» **THE DATA**

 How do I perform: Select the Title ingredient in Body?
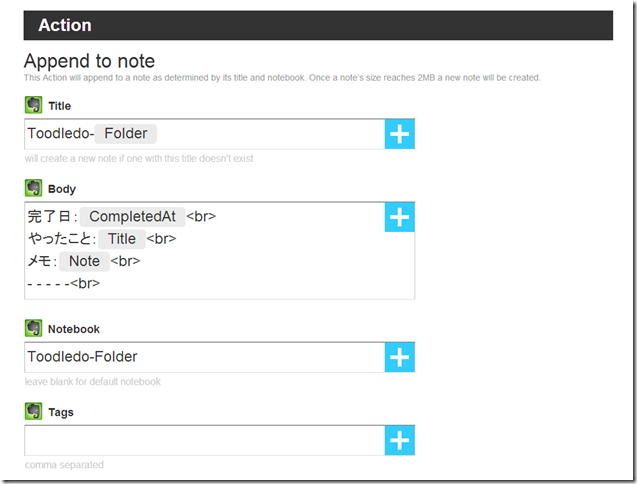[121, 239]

==

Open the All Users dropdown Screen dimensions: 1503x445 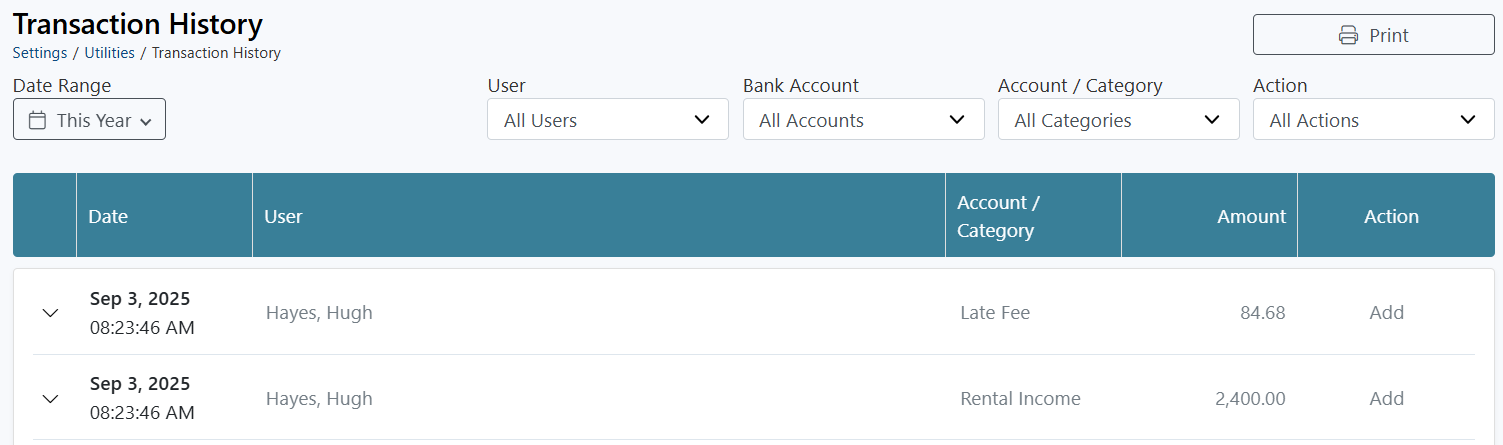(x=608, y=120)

--

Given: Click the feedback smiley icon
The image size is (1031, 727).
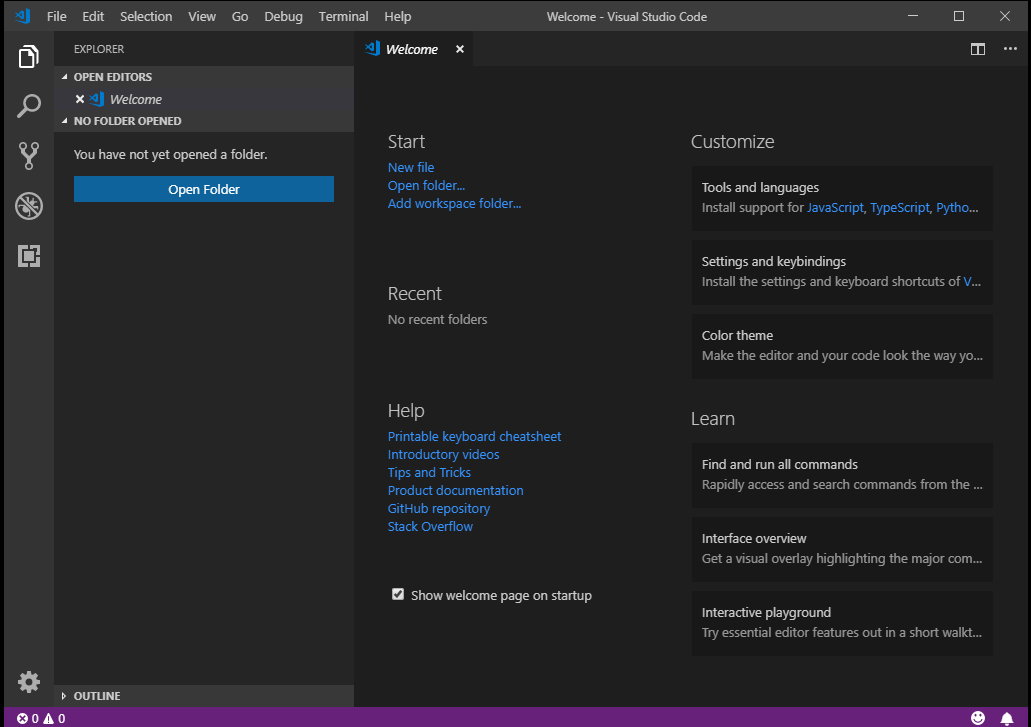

» **EXERCISE AIM**
Print exactly the lines above, between the one holding "Given: Click the feedback smiley icon" and the one holding "The image size is (1031, 727).", inclusive, and nothing besides.

» **SOLVED EXERCISE**
Given: Click the feedback smiley icon
The image size is (1031, 727).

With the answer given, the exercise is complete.